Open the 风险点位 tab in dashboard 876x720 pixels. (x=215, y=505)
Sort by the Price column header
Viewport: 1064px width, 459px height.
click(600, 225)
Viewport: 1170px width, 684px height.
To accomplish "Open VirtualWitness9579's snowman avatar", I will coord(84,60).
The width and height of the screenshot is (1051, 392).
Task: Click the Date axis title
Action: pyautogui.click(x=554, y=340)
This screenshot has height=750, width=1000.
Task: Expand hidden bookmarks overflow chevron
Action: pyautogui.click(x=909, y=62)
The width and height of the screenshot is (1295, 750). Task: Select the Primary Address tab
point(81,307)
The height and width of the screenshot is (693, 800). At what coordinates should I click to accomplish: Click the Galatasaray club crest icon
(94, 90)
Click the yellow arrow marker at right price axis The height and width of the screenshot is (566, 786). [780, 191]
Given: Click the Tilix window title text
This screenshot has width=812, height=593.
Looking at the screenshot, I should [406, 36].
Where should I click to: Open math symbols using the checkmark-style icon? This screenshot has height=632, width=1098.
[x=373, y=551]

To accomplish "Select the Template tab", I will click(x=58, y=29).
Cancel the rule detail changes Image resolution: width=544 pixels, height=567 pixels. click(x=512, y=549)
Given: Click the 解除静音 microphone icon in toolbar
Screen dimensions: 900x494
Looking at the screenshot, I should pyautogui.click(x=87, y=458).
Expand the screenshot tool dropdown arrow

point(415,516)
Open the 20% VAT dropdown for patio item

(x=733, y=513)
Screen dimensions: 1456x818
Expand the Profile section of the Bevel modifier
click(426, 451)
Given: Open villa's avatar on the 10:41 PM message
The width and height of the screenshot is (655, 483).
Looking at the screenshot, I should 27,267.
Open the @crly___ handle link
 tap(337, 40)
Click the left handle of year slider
------
* [What is required]: Type out all of the material again, word for word.

* [Response]:
Open the 风险点位 tab in dashboard 876x720 pixels. (x=215, y=505)
Sort by the Price column header
Viewport: 1064px width, 459px height.
click(600, 225)
Viewport: 1170px width, 684px height.
To accomplish "Open VirtualWitness9579's snowman avatar", I will coord(84,60).
The width and height of the screenshot is (1051, 392).
Task: Click the Date axis title
Action: pyautogui.click(x=554, y=340)
This screenshot has height=750, width=1000.
Task: Expand hidden bookmarks overflow chevron
Action: pyautogui.click(x=909, y=62)
The width and height of the screenshot is (1295, 750). Task: Select the Primary Address tab
point(81,307)
The height and width of the screenshot is (693, 800). At what coordinates should I click to accomplish: Click the Galatasaray club crest icon
(94, 90)
Click the yellow arrow marker at right price axis The height and width of the screenshot is (566, 786). [780, 191]
Given: Click the Tilix window title text
This screenshot has width=812, height=593.
Looking at the screenshot, I should [406, 36].
Where should I click to: Open math symbols using the checkmark-style icon? This screenshot has height=632, width=1098.
[x=373, y=551]

To accomplish "Select the Template tab", I will click(x=58, y=29).
Cancel the rule detail changes Image resolution: width=544 pixels, height=567 pixels. click(x=512, y=549)
Given: Click the 解除静音 microphone icon in toolbar
Screen dimensions: 900x494
Looking at the screenshot, I should pyautogui.click(x=87, y=458).
Expand the screenshot tool dropdown arrow

point(415,516)
Open the 20% VAT dropdown for patio item

(x=733, y=513)
Screen dimensions: 1456x818
Expand the Profile section of the Bevel modifier
click(426, 451)
Given: Open villa's avatar on the 10:41 PM message
The width and height of the screenshot is (655, 483).
Looking at the screenshot, I should 27,267.
Open the @crly___ handle link
 tap(337, 40)
Click the left handle of year slider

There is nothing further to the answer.